Now that cable has moved forward with deployments of centralized, fully-integrated Converged Cable Access Platforms (CCAPs) that pack the cable-modem termination system and the edge QAM into one chassis, it’s only natural that some vendors are starting to unleash products that take a decentralized route and push those functions to the far edges of the cable network.
The latest vendor to join the mix is Harmonic, which has introduced the NSG Exo, a distributed form of a CCAP that complements its NSG Pro, a chassis-based CCAP designed to be installed at the operator’s hub or headend.
Harmonic is taking a different tack with each product. The NSG Exo is starting off as a CMTS that will add edge QAM functionality through a future software upgrade, while the NSG Pro is doing just the opposite — starting life as a super-dense edge QAM, with CMTS and upstream components to be tacked on later.
“We support CMTS out of the chute, and while the hardware supports the eQAM functionality, the software will be available in the future,” Asaf Matatyaou, Harmonic’s director of cable edge solutions, said.
The compact NSG Exo, due out in the third quarter of 2014, will be Harmonic’s first commercially available CMTS. The first iteration will be tailored for indoor deployments, with an outdoor unit slated for launch sometime later this year. Harmonic has multiple trials underway with operators “across regions,” Matatyaou said.
Harmonic believes this dual-product approach with CCAP will address a broader range of access architectures, allowing for deployments that require highly-centralized CCAPs that serve individual homes and subscribers, as well as more distributed forms that are well-suited for businesses, hotels, college campuses and apartment buildings, Matatyaou said.
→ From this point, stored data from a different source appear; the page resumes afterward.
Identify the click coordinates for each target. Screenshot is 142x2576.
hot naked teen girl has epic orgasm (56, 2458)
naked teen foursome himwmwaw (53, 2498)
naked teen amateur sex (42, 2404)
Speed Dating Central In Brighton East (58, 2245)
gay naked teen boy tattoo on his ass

Boiled down, Harmonic is billing the NSG Exo as a lowpower yet dense device that shifts the radio-frequency components from the headend or hub to the edges of the operator’s network. It takes digital fiber in and outputs DOCSIS, MPEG-based video and other RF-based services.
An NSG Exo can support in the range of 250 to 500 customers, Matatyaou said, noting that the distributed architecture of the product has the potential to serve not just traditional cable operators, but also telcos that terminate fiber to multiple dwelling units but still need to run services on in-building coax-based networks.
With the NSG Exo, Harmonic is the latest vendor to bring forth a distributed form of a CCAP-based product, though different schools of thought are emerging. Cisco Systems, for example, is pursuing a similar idea that deploys physical layer (PHY) elements remotely, but keeps DOCSIS processing in the hub.
Gainspeed, a startup, is developing a software- controlled “virtual” CCAP with Juniper Networks and other technology partners that aims to distribute both the media access controller (MAC) and PHY, with some processing for DOCSIS and MPEG still occurring in the hub. Arris has also revealed that it has a virtual CCAP on its roadmap. Aurora Networks, now part of U.K.-based set-top giant Pace, has developed a distributed device called the Node QAM.
“There’s tremendous momentum around remote, distributed solutions,” Jeff Heynen, principal analyst for broadband access and pay TV at Infonetics Research, said, noting that this emerging architecture, which keeps signals in digital form deeper into the network, can put cable operators in better position to support the higher modulations envisioned for DOCSIS 3.1, a CableLabs spec that will pave the way for speeds up to 10 Gigabits per second downstream and at least 1 Gbps in the upstream.
“That part of the transition is clear,” he said, but he doesn’t foresee distributed CCAPs completely cannibalizing the market for today’s integrated CCAPs.
Still, he thinks distributed CCAPs will also come in handy in just about all markets, including China, Europe and South America, where operators are looking to push broadband services to apartments and other high-density environments that are tailor-made for fiber-to-thebuilding architectures.
And it’s not just the usual suspects that are getting involved. In addition to the traditional cable suppliers, “dozens” of vendors in China, including Huawei and ZTE, have developed products that fit the distributed CCAP profile, Heynen said.